» Текст:
Если же мы обратимся к скандинавским сагам, то выясним, что именно осень-зиму 1015-1016 годов он проводит в Скандинавии, нанимает дружину Эймунда и сватается к Ингигерде. Напомним, за невесту была отдана Ладога. Был ли случаен столь дорогой подарок? Ясно, что Ярослав предпринимает активные меры, ведет настойчивую и целенаправленную политику, ищет союзников и помощников в будущей войне с киевским князем.

Весной 1016 года он завершает переговоры с Эймундом и направляет его в Новгород, женится на Ингигерде и лишь летом у него появляется возможность выступить в поход на Киев. Наша мысль не нова, ее высказал в свое время А. Шахматов»[10]. С этой точки зрения меняется вся концепция истории «преступлений» Святополка: значит, Борис не только не был убит в 1015-ом году, но и дрался с Ярославом на Днепре, поддерживая Святополка! В доказательство данного исторического переворота рассмотрим ещё одно событие - убийство Бориса (по «Повести временных лет»), или Бурислейфа (по «Эймундовой саге»).

«Посланные же пришли на Альту ночью, и когда подступили ближе, то услыхали, что Борис поет заутреню, так как пришла ему уже весть, что собираются погубить его. И, встав, начал он петь... И, помолившись Богу, возлег на постель свою. И вот напали на него, как звери дикие, обступив шатер, и проткнули его копьями, и пронзили Бориса и слугу его, прикрывшего его своим телом, пронзили. Был же он любим Борисом, Был отрок этот родом венгр, по имени Георгий; Борис его сильно любил, и возложил он на него гривну золотую большую, в которой он и служил ему. Убили они и многих других отроков Бориса. С Георгия же с этого не могли они быстро снять гривну с шеи, и отсекли голову его, и только тогда сняли гривну, а голову отбросили прочь; поэтому-то впоследствии и не обрели тела его среди трупов. Убив же Бориса, окаянные завернули его в шатер, положив на телегу, повезли, еще дышавшего. Святополк же окаянный, узнав, что Борис еще дышит, послал двух варягов прикончить его. Когда те пришли и увидели, что он еще жив, то один из них извлек меч и пронзил его в сердце. И так скончался блаженный Борис, приняв с другими праведниками венец вечной жизни от Христа Бога, сравнявшись с пророками и апостолами, пребывая с сонмом мучеников, почивая на лоне Авраама, видя неизреченную радость, распевая с ангелами и в веселии пребывая со всеми святыми. И положили тело его в церкви Василия, тайно принеся его в Вышгород. Окаянные же те убийцы пришли к Святополку, точно хвалу заслужившие, беззаконники, Вот имена этих законопреступников: Путша, Талец, Еловит, Ляшко, а отец им всем сатана»[4, с.172-173].

» Исходные материалы:
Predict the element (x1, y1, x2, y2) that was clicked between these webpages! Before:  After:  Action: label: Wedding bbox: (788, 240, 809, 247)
==
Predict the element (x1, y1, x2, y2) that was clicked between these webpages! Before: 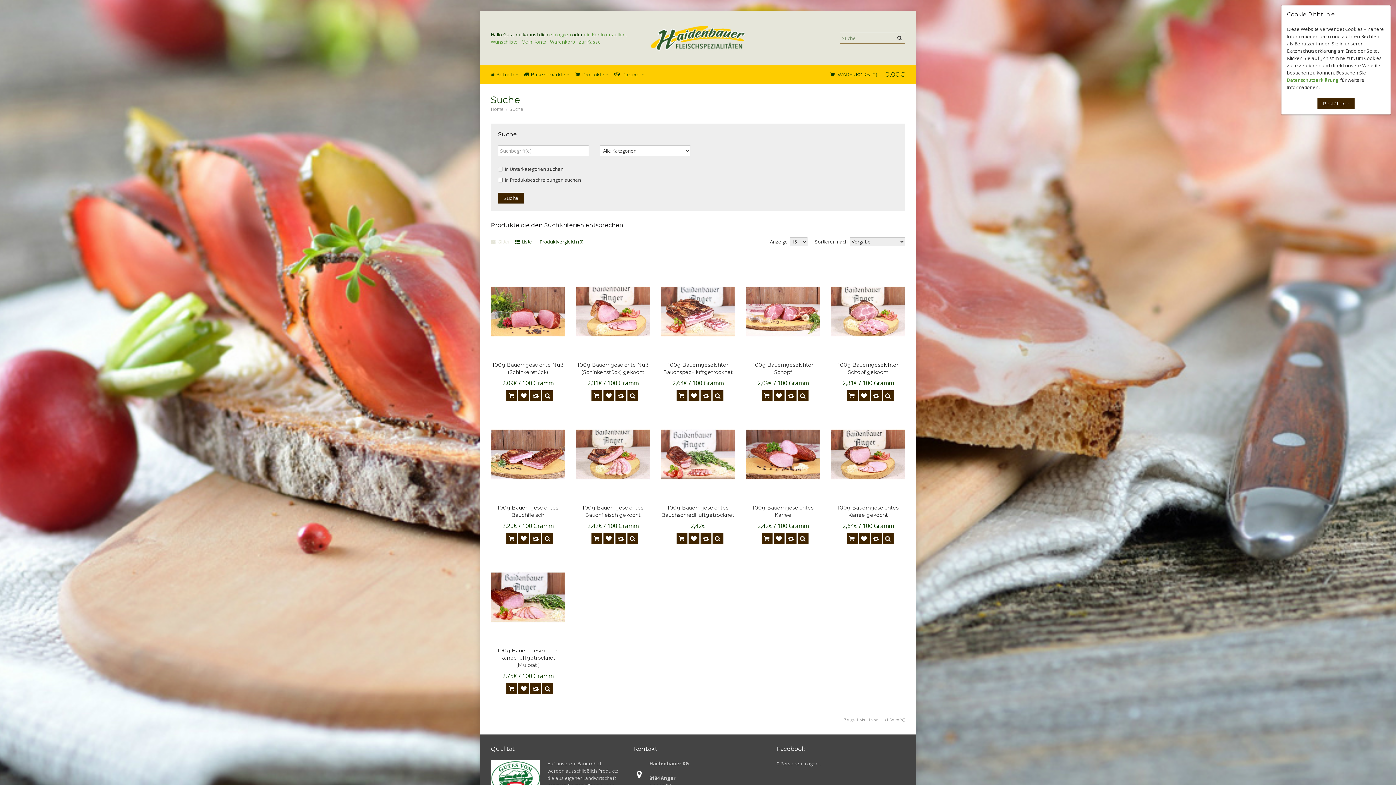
* * *
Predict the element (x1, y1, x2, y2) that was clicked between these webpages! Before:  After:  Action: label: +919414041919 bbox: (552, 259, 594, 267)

» Цель задания 1:
Воспроизведите фрагмент отрывка о Борисе и Святополке, начиная со слов «Если же мы обратимся» и заканчивая словами «с киевским князем.».
» Цель задания 2:
Перечислите имена убийц Бориса, названные в отрывке о Борисе и Святополке.
» Цель задания 3:
Напишите, что следует в отрывке о Борисе и Святополке за его последним предложением.
Приведенный список — самостоятельный материал, с отрывком о Борисе и Святополке он не связан.

» Ожидаемый ответ 1:
Если же мы обратимся к скандинавским сагам, то выясним, что именно осень-зиму 1015-1016 годов он проводит в Скандинавии, нанимает дружину Эймунда и сватается к Ингигерде. Напомним, за невесту была отдана Ладога. Был ли случаен столь дорогой подарок? Ясно, что Ярослав предпринимает активные меры, ведет настойчивую и целенаправленную политику, ищет союзников и помощников в будущей войне с киевским князем.

» Ожидаемый ответ 2:
Путша, Талец, Еловит, Ляшко

» Ожидаемый ответ 3:
«Эймунд примолвил: «Не поступай так опрометчиво в этих делах, господарь! Есть другое (побуждение) к тому, чтоб ты держал созванную рать, что, по моему мнению, было бы пристойнее и для твоего сана. Мы, Нордманны, не побежим первые, но я знаю, что многие будут к тому готовы, так же как прежде были готовы не бояться стрелы; а того я не знаю, будут ли иные защищаться так храбро во время их побега, как теперь усердно и более всех поощряют вас к защите. Если же так случится, господарь, что мы преодолеем конунга, тогда что? Прикажете ли убить его, или нет? Потому что никогда конца не будет этим суматохам, пока вы оба останетесь в живых». Конунг отвечал: «Ничего этого я не сделаю: ни настраивать никого не стану к (личному, грудь на грудь) сражению с конунгом Бурислейфом, ни порицать кого-либо, если он будет убит». Затем оба они отправились домой, в свой дворец, не велев ни собирать людей, ни делать приготовлений. Всем это показалось удивительным, что тогда именно менее всего думают о войне, когда опасность угрожает более чем когда-либо. Скоро потом получили они известие, что конунг Бурислейф вошел в Гардарик с огромною ратью и многими злыми народами. Конунг Эймунд показывал вид, как будто ничего этого не знает - не ведает. Многие мужи говорили, что (теперь) он не посмеет бороться с Бурислейфом.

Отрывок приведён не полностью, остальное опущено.